The new plans presented on Tuesday included two options for the Capital Crescent Trail tunnel, which would run separate from the Purple Line tunnel about half-a-block south.
One option has the Trail tunnel emerging at ground-level right at Elm Street on the east side of Wisconsin Avenue before rejoining the light rail above ground just north of Elm Street Park. The option also includes an elevator on the east side of Wisconsin Avenue dedicated to the Trail tunnel.
The second option has the Trail tunnel extending into Elm Street Park.
Design drawings for a new Apex building included a standalone elevator bay to the Purple Line at the southwestern corner of Elm Street and Wisconsin Avenue. A bank of high-speed elevators to the Metro Red Line platform would be placed about where the entrance to the Regal Bethesda 10 movie theaters is today.

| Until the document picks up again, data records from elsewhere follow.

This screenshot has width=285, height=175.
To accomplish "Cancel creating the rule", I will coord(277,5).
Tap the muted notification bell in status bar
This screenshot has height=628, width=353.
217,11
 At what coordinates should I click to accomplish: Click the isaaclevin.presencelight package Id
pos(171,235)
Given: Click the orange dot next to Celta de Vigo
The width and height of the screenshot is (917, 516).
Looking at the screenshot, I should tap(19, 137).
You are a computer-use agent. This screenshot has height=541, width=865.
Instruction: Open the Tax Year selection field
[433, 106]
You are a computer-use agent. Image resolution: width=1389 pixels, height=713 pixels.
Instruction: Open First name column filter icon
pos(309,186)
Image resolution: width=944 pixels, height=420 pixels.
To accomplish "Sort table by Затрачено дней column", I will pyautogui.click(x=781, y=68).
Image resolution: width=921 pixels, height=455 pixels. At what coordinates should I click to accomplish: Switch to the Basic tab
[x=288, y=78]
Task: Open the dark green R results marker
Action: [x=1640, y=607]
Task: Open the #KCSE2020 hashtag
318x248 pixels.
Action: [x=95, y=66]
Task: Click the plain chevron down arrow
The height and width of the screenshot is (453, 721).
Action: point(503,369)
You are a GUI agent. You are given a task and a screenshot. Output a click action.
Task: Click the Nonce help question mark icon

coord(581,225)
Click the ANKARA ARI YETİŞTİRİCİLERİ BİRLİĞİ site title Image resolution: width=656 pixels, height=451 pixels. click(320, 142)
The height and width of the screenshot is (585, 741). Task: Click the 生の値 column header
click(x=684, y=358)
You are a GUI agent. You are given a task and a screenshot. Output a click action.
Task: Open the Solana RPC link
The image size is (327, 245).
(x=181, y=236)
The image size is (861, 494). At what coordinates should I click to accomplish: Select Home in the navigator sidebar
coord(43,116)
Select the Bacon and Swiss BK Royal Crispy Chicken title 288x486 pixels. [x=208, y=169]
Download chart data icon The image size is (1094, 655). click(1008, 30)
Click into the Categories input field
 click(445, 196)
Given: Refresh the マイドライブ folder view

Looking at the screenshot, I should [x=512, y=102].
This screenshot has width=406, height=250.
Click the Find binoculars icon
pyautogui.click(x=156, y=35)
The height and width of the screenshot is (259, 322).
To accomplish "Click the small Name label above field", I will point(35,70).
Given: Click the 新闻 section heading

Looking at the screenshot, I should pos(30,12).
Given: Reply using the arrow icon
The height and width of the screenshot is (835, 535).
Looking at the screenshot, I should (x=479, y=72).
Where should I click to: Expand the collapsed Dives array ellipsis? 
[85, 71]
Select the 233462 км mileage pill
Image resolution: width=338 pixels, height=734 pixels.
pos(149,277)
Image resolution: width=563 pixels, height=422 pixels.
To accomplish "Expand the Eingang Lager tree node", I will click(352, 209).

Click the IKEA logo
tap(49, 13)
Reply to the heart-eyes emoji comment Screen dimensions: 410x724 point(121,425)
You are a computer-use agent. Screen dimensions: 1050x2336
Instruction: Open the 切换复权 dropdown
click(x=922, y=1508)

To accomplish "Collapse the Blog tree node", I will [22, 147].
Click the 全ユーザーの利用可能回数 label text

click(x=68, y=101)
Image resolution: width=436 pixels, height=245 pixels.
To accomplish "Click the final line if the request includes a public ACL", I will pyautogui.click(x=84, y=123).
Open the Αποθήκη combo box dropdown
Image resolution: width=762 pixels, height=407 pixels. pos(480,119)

Planners want to know which Capital Crescent Trail tunnel option residents would prefer. There are two more open houses, from 10 a.m. to 2 p.m. on Saturday, Sept. 7 and from 6 p.m. to 9 p.m. on Monday Sept. 9. Both will be at the Bethesda-Chevy Chase Regional Services Center (4805 Edgemoor Lane).
There are three other properties in the Mini Master Plan area, meaning those properties could also see new densities.
Federal Realty owns buildings at the west end of the existing Capital Crescent Trail tunnel, right next to its Bethesda Row development.
JBG owns the Artery Plaza office building on Bethesda Avenue and sold the 7220 Wisconsin Ave. office building to Bethesda-based Peel Properties in May for $16 million, according to state records.